Achei bem árdua, a princípio, a edificação da história de minhas leituras e logo o disse a Villaça, que insistiu nessa ideia, dizendo que eu já teria um longo caminho andado, pois desde jovem cultivava o hábito das marginálias, faltando-me a mim apenas o esforço de organiza-las de maneira coerente. E, para reforçar o que dizia, abriu diante de mim e do terapeuta holístico  Wilton Gayo – que me acompanhava nessa visita que lhe fazíamos na sede do PEN Club do Brasil, na Praia do Flamengo – o exemplar do Livro de Antônio que me acompanhara em meu périplo amazônico, em brochura adquirida na Livraria da Rose, em Porto Velho. Abriu-o numa página, ao acaso, e leu trechos que eu sublinhara e anotações que fizera, inspirado pela leitura desse livro embebido em angústia e humanismo.

-Você lê fazendo anotações, parafraseando o autor, sublinhando e destacando trechos e frases que lhe despertaram a atenção –, disse. E passando para outras páginas, que também leu em voz alta, afirmou com convicção: – Estou vivendo um momento especial; uma nova experiência, lendo o que em meu livro lhe pareceu digno de comentário e paráfrases… Nunca me ocorreria justapor tais frases e criar uma terceira sentença, inteiramente autônoma em relação ao que escrevi originalmente. Você seria a pessoa certa para escrever esse livro que Schmidt esperava que eu fizesse…

Com o passar do tempo tais palavras proferidas por Villaça fizeram-me pensar sobre essa ideia que se foi consolidando ano após ano. A princípio temi essa empreitada e o disse claramente, por achar-me incapaz de enfrentar tal desafio. Pensei, depois, que podia escrever esse livro, bastando dispor dos livros de minha biblioteca e das anotações de toda uma vida inspiradas pela leitura. Alicerçado em anotações, transcriações, paródias, paráfrases, repentes e iluminações que forjariam a meu ver um livro de um gênero singular.

– Sistematize suas notas  e escreva –  assim falou o Cardeal das Letras,depois de ler mais duas ou três das minhas intervenções de leitor em sua obra, esse O livro de Antônio que eu levara comigo parra pedir-lhe que o enriquecesse com um autógrafo. – Você terá matéria para uma biblioteca, insistiu, dominado por esse entusiasmo que caracteriza o talento.
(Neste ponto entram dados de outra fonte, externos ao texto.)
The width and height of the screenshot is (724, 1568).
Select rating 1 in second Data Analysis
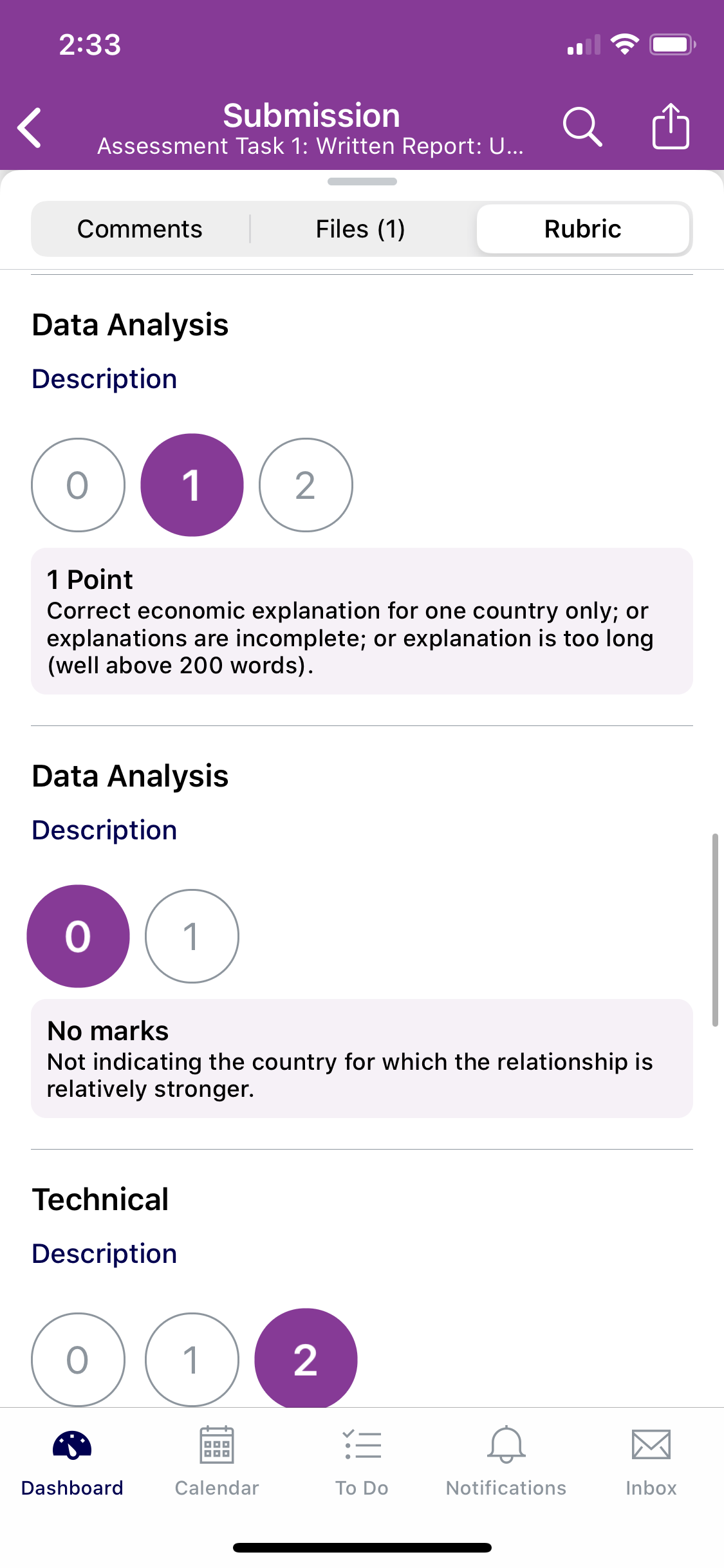[x=192, y=937]
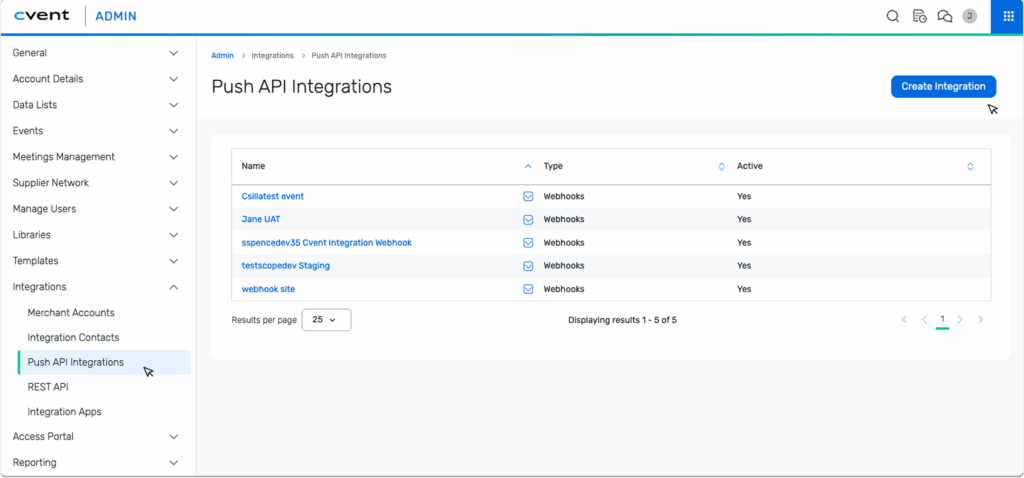Click the document clock icon in header
The width and height of the screenshot is (1024, 478).
[x=919, y=16]
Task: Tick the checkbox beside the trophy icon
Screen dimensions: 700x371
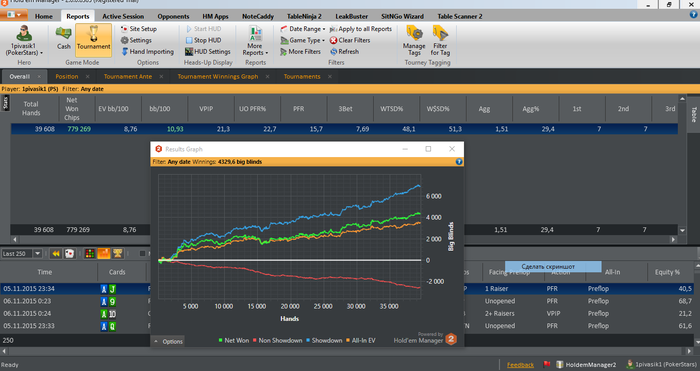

Anos depois, dei esse segundo exemplar do mesmo livro que Villaça autografara duplamente para mim; na primeira edição distinguiu-me de maneira generosa, ao nomear-me de “luminoso amigo”. Dei esse segundo volume, pelo que me lembro, ao grande cronista da terra de Areia Branca, José Nicodemos, um villaciano incurável, por muitos anos secretário do dicionarista e filólogo Antenor Nascentes. Mais recentemente, morando pela segunda vez em Mossoró, tivemos José Nicodemos e eu vários encontros prazerosos nos quais evocamos o grande autor de O Nariz do Morto, que ambos admiramos desde que surgiu como um acontecimento saudado por Carlos Drummond de Andrade.